Thus, it is the heat capacity per-mole-of-atoms, not per-mole-of-molecules, which comes closest to being a constant for all substances at high temperatures. For this reason, some care should be taken to specify a mole-of-molecules basis vs. a mole-of-atoms basis, when comparing specific heat capacities of molecular solids and gases. Ideal gases have the same numbers of molecules per volume, so increasing molecular complexity adds heat capacity on a per-volume and per-mole-of-molecules basis, but may lower or raise heat capacity on a per-atom basis, depending on whether the temperature is sufficient to store energy as atomic vibration.
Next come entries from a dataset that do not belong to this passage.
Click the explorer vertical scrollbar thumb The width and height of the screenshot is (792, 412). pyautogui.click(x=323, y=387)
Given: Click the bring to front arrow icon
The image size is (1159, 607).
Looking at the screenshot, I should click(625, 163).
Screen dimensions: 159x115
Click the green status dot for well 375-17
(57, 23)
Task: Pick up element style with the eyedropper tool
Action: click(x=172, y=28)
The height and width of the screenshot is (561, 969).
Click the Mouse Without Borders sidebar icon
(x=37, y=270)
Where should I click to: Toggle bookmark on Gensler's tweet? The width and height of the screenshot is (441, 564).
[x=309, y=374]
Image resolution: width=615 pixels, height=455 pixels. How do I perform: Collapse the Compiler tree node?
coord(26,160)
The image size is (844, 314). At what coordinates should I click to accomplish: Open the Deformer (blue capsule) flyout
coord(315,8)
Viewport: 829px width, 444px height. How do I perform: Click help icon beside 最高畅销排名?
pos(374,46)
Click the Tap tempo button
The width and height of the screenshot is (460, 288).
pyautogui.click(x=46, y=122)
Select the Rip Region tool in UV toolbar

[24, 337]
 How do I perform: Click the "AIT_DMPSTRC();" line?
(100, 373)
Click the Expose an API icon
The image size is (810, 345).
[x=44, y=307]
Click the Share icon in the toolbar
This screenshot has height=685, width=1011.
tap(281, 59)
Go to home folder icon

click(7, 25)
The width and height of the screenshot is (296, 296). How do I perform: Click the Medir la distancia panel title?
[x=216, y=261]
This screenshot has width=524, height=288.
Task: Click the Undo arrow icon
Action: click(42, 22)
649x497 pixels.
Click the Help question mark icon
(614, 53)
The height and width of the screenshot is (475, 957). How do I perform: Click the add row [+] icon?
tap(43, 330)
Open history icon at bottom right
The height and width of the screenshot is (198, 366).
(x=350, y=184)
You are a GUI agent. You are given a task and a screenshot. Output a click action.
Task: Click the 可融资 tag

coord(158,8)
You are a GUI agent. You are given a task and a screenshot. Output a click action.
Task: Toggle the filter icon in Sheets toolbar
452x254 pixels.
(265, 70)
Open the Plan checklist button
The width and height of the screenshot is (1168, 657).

In solids, the limit of heat capacity in general is about 3R per mole of atoms, as 6 degrees of freedom (3 kinetic and 3 potential) are available to each atom, and each of these contribes R/2 specific heat capacity per mole of atoms. For monatomic gases, the specific heat is only half of this (3R/2 per mole) due to loss of all potential energy degrees of freedom. For polyatomic gases, the heat capacity will be intermediate between these values on a per-mole-of-atoms basis, and (for heat-stable molecules) would approach the limit of 3R per mole of atoms for gases composed of complex molecules with all vibrational modes excited. This is because complex gas molecules may be thought of as large blocks of matter which have lost only a small fraction of degrees of freedom, as compared to the fully integrated solid.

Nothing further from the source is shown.